Johnson, 238 N.J. at 123

. The Legislature, in other

words, has not already accounted for the material elements of the offense with

respect to the prosecutor's case-by-case determination whether a defendant is a

suitable candidate for diversion.     Instead, the seriousness of the crime

generally is accounted for in the PTI decision making process through the

prosecutor's consideration of the first PTI factor relating to the nature of the

offense. N.J.S.A. 2C:43-12(e)(1).

      In any event, we need not decide the novel issue whether the double

counting prohibition that applies to a judge's sentencing decision might in

certain circumstances extend to a prosecutor's assessment of PTI factors. We

are convinced in the circumstances of this case the prosecutor was permitted to

consider all of defendant's prior Title 39 convictions to show there was a

pattern of antisocial behavior under N.J.S.A. 2C:43-12(e)(8).      See State v.


178 N.J. 73

, 84 (2003) (permitting prosecutors to consider "not only

serious criminal acts, but less serious conduct, including disorderly person

offenses, offenses found under the juvenile code, and acts that technically do

not rise to the level of adult criminal conduct," in assessing whether a PTI

applicant exhibits a "pattern of anti-social behavior" (quoting State v. Brooks,

175 N.J. 215

, 227 (2002))). In State v.

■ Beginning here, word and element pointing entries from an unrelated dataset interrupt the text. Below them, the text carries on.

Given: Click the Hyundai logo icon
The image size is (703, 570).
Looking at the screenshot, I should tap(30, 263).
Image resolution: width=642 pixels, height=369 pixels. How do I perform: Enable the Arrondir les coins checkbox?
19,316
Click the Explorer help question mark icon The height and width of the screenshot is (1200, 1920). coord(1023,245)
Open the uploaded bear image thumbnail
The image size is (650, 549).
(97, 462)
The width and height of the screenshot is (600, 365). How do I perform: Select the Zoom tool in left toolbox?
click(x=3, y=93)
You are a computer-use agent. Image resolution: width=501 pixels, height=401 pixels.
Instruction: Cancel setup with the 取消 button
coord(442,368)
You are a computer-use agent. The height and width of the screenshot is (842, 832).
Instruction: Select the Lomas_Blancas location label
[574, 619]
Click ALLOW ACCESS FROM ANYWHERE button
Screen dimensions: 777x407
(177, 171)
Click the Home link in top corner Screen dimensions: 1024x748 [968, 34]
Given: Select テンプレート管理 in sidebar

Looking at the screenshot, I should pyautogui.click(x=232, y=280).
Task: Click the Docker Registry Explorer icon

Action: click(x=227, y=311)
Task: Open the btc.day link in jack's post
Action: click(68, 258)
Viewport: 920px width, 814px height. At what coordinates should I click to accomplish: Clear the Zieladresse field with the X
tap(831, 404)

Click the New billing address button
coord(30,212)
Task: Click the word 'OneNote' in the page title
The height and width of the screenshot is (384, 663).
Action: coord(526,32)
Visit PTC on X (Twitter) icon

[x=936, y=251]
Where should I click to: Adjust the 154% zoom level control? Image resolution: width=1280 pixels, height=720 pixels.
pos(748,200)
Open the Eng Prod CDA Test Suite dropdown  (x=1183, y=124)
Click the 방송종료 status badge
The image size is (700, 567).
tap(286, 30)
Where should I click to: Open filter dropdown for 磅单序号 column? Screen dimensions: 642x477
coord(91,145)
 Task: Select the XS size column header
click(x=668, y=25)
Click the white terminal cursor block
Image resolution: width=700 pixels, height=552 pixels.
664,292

Rizzitello, we held:

            The PTI judge's decision to override the prosecutor's
            rejection of defendant's PTI application failed to give

            due deference to these public policy considerations.
            The judge also failed to defer to the prosecutor's
            consideration of defendant's history of Title 39
            violations; these violations reveal defendant's multiple
            instances of defiance of court-ordered suspensions of
            his driving privileges. In light of these factors, the
            prosecutor's rejection did not constitute a patent and
            gross abuse of discretion.


447 N.J. Super. 301

, 316 (App. Div. 2016) (citing

Roseman, 221 N.J. at 627


      In sum, we conclude the prosecutor in this case properly considered

defendant's complete driving record, including her DUI convictions, in

determining her suitability for PTI.        Defendant's driving record reflects not

only a pattern, but an unbroken one. We note defendant was apprehended

while operating a motor vehicle only four months after her license was

suspended for her latest DUI conviction.            Such defiance of the court's

sentencing authority support's the prosecutor's determination she is not a

suitable candidate for diversion.

      In these circumstances, the weight the prosecutor ascribed to the

interests of public safety and deterrence does not constitute an abuse of

discretion, much less a patent and gross abuse. To the extent we have not

addressed them, any remaining arguments raised by defendant lack sufficient

merit to warrant discussion in this opinion. R. 2:11-3(e)(2).